— BEGIN —
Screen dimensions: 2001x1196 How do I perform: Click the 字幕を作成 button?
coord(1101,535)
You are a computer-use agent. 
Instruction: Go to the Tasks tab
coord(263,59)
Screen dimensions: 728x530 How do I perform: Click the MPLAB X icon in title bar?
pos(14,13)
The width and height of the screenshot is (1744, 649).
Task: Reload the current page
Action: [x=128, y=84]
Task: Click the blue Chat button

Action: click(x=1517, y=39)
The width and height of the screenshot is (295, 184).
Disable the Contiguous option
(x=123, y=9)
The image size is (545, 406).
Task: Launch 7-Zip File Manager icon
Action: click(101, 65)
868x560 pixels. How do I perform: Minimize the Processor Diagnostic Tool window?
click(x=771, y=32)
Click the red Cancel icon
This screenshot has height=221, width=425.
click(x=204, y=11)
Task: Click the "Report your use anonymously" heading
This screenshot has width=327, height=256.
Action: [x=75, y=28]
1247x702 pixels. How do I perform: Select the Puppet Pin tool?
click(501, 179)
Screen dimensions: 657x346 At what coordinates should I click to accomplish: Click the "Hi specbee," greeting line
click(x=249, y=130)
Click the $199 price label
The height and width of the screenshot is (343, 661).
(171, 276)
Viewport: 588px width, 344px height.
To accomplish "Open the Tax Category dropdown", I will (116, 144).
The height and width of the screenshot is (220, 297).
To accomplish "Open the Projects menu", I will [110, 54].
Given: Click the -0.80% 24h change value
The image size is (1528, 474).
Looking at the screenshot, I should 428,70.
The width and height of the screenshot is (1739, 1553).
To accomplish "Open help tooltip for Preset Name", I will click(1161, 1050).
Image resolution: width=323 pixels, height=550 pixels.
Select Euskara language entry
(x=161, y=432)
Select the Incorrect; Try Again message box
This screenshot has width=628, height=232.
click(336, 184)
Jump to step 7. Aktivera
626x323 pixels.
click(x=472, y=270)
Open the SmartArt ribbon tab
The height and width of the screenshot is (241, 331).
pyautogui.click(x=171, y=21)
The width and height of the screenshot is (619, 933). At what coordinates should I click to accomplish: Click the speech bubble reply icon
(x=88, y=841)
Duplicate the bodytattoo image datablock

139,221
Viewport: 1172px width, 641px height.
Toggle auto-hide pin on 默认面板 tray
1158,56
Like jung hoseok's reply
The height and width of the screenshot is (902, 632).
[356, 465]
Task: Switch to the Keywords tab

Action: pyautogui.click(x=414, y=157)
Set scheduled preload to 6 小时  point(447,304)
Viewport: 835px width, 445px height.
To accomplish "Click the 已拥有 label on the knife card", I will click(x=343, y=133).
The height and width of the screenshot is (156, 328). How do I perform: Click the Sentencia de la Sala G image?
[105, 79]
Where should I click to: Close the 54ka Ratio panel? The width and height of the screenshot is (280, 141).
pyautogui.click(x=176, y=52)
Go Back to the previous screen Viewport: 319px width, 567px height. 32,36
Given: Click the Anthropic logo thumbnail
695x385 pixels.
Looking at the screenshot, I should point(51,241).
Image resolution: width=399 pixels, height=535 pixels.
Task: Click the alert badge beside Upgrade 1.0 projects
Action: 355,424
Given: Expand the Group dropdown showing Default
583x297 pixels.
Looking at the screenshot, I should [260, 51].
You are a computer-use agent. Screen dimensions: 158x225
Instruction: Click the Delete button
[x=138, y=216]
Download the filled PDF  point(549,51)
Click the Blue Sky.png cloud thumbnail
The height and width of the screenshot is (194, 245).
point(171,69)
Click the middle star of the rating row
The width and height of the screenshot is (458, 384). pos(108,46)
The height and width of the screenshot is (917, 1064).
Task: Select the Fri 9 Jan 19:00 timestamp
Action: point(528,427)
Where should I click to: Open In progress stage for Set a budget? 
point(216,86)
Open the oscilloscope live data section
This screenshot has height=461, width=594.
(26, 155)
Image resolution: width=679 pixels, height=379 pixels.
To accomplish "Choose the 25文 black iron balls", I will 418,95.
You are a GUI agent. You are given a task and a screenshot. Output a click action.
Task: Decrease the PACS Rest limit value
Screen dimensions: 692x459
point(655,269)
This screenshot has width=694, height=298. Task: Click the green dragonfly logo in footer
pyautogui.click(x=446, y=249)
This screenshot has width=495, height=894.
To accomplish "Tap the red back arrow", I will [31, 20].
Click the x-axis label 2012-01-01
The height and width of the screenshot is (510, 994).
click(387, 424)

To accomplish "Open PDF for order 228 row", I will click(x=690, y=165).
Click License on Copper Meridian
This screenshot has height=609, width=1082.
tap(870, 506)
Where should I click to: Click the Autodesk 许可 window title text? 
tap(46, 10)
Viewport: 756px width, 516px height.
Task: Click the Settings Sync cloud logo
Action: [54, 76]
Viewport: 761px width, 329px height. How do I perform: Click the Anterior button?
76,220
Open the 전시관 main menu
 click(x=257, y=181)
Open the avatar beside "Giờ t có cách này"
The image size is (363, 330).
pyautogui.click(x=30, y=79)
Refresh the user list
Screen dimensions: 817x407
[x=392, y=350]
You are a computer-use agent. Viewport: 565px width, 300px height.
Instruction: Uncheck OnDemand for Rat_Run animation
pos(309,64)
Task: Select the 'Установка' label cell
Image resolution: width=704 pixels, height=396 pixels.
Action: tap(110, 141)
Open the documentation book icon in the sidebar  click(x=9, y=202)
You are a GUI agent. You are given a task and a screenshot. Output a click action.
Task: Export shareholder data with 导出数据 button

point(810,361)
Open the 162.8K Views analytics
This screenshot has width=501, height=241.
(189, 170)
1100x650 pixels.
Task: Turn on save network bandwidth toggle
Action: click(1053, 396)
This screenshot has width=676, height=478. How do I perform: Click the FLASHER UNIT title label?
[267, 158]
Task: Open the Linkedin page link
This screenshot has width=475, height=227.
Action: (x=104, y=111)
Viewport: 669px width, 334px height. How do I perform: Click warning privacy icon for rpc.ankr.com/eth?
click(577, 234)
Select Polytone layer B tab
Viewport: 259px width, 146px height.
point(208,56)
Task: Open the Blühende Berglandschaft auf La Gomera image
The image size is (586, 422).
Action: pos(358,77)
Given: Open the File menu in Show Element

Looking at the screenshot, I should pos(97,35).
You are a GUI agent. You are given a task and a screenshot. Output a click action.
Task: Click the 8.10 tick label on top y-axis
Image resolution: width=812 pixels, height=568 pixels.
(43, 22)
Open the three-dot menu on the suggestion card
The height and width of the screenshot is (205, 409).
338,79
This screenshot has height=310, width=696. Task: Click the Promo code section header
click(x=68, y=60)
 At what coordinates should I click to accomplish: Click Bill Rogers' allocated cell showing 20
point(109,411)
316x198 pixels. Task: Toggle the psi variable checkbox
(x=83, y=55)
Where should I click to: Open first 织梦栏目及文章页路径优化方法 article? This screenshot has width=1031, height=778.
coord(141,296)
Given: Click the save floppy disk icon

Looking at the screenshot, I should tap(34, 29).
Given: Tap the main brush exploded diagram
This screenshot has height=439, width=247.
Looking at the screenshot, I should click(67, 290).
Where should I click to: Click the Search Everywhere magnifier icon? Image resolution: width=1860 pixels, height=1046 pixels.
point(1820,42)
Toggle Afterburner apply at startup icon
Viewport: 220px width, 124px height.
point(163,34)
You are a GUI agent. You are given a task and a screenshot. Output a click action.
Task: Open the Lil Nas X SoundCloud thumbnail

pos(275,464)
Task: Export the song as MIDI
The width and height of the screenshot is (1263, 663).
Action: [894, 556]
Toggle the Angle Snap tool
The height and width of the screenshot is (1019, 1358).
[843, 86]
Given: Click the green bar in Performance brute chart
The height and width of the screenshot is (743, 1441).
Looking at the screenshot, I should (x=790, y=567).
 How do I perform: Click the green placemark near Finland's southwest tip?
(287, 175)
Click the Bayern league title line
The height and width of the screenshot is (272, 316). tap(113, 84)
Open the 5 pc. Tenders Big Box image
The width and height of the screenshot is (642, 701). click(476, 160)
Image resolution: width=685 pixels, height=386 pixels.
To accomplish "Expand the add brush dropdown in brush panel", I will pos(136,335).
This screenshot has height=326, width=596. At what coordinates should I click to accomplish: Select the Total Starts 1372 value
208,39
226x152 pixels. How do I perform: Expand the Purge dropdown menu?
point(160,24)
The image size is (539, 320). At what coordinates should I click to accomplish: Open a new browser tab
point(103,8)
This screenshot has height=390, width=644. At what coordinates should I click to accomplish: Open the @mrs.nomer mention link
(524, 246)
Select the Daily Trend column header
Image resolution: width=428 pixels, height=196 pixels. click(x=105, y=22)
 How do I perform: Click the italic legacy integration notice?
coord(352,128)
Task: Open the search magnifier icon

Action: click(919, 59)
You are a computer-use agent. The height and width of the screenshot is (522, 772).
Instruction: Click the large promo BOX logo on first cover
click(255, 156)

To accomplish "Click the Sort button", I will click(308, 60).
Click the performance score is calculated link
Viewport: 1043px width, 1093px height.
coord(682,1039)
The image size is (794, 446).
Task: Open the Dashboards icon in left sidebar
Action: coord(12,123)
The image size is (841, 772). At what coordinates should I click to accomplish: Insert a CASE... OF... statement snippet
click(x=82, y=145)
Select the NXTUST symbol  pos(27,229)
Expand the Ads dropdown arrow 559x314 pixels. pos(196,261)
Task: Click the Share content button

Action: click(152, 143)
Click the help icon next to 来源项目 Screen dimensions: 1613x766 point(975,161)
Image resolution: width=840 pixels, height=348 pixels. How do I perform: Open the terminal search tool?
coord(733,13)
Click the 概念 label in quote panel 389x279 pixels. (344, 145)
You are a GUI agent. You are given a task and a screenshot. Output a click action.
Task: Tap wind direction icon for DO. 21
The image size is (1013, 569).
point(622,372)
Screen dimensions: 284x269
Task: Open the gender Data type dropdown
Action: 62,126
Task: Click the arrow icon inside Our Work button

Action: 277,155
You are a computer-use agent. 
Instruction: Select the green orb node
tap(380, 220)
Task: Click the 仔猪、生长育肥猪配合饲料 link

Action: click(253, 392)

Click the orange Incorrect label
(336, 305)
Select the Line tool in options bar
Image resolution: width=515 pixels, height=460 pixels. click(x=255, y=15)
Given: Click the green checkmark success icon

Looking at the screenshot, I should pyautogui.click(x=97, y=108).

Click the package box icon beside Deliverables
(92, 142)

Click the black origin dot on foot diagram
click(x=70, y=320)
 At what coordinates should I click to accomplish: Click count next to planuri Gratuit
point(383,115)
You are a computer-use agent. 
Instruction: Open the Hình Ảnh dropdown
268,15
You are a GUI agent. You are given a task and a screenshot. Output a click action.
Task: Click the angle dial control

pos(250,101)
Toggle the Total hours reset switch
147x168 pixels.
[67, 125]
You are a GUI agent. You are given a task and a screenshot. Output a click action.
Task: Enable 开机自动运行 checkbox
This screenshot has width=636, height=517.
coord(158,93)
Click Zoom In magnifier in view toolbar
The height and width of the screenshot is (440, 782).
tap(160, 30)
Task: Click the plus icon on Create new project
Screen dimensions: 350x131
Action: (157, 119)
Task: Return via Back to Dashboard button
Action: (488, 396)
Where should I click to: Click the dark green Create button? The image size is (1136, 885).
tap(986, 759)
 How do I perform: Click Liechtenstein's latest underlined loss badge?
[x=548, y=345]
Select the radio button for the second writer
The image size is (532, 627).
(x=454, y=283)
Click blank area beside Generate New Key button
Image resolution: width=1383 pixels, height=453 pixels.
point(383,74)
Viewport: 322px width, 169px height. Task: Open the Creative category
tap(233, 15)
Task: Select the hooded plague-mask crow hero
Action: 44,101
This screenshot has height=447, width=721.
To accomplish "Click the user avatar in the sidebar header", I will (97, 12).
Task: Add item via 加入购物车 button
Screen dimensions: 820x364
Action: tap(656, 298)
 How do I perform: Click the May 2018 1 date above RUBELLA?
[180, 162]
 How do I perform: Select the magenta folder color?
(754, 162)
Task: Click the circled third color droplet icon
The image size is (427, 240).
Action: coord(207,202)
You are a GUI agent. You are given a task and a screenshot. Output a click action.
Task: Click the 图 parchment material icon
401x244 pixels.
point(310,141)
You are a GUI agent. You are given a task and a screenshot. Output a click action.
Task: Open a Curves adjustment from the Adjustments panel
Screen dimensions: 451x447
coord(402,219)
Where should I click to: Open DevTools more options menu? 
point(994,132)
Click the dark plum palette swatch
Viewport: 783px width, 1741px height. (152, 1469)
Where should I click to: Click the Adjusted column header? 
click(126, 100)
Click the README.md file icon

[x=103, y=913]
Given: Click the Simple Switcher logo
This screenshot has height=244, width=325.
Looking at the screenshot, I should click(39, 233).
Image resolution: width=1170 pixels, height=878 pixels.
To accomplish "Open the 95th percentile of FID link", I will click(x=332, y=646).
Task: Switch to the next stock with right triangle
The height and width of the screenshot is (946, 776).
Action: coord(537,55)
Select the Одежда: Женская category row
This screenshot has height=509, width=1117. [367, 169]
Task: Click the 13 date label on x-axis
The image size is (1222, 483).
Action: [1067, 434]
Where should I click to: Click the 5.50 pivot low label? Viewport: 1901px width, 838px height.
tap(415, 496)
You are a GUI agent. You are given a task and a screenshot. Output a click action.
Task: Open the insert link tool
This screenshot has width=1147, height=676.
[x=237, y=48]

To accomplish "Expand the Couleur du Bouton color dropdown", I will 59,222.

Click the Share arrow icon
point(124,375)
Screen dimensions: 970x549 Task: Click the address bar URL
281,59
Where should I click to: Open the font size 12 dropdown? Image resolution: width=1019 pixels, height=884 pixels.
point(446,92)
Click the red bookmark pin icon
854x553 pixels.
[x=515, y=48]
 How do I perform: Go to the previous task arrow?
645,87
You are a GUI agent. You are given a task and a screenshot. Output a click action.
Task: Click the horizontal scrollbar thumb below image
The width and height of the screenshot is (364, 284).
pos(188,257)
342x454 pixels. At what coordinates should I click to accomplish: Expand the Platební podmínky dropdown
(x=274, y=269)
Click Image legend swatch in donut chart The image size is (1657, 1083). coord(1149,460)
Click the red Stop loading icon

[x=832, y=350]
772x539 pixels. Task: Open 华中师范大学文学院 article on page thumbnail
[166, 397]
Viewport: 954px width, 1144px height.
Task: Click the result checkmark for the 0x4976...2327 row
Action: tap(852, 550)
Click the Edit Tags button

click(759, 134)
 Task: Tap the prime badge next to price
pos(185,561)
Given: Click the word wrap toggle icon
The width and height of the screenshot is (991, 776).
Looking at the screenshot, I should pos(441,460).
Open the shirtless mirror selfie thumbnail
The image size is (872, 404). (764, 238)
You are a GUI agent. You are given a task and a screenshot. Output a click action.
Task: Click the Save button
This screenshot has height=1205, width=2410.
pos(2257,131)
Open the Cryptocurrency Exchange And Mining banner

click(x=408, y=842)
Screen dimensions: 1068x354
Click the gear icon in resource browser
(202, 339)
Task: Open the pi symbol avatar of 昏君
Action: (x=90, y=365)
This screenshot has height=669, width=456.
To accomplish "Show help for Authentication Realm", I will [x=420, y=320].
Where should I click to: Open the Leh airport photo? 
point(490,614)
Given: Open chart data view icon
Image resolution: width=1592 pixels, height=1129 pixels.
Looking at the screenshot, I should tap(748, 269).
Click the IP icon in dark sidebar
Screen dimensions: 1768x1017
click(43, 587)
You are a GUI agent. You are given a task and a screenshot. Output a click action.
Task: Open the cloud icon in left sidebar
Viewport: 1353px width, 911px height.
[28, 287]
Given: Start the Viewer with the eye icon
— END —
▶ **Stated exercise**
Reproduce the records above, starting at the line that contains "The width and height of the screenshot is (619, 933)." and ending at the line that contains "will click(x=343, y=133).", with both of those lines included.

▶ **Answer to this task**
The width and height of the screenshot is (619, 933). At what coordinates should I click to accomplish: Click the speech bubble reply icon
(x=88, y=841)
Duplicate the bodytattoo image datablock

139,221
Viewport: 1172px width, 641px height.
Toggle auto-hide pin on 默认面板 tray
1158,56
Like jung hoseok's reply
The height and width of the screenshot is (902, 632).
[356, 465]
Task: Switch to the Keywords tab

Action: pyautogui.click(x=414, y=157)
Set scheduled preload to 6 小时  point(447,304)
Viewport: 835px width, 445px height.
To accomplish "Click the 已拥有 label on the knife card", I will click(x=343, y=133).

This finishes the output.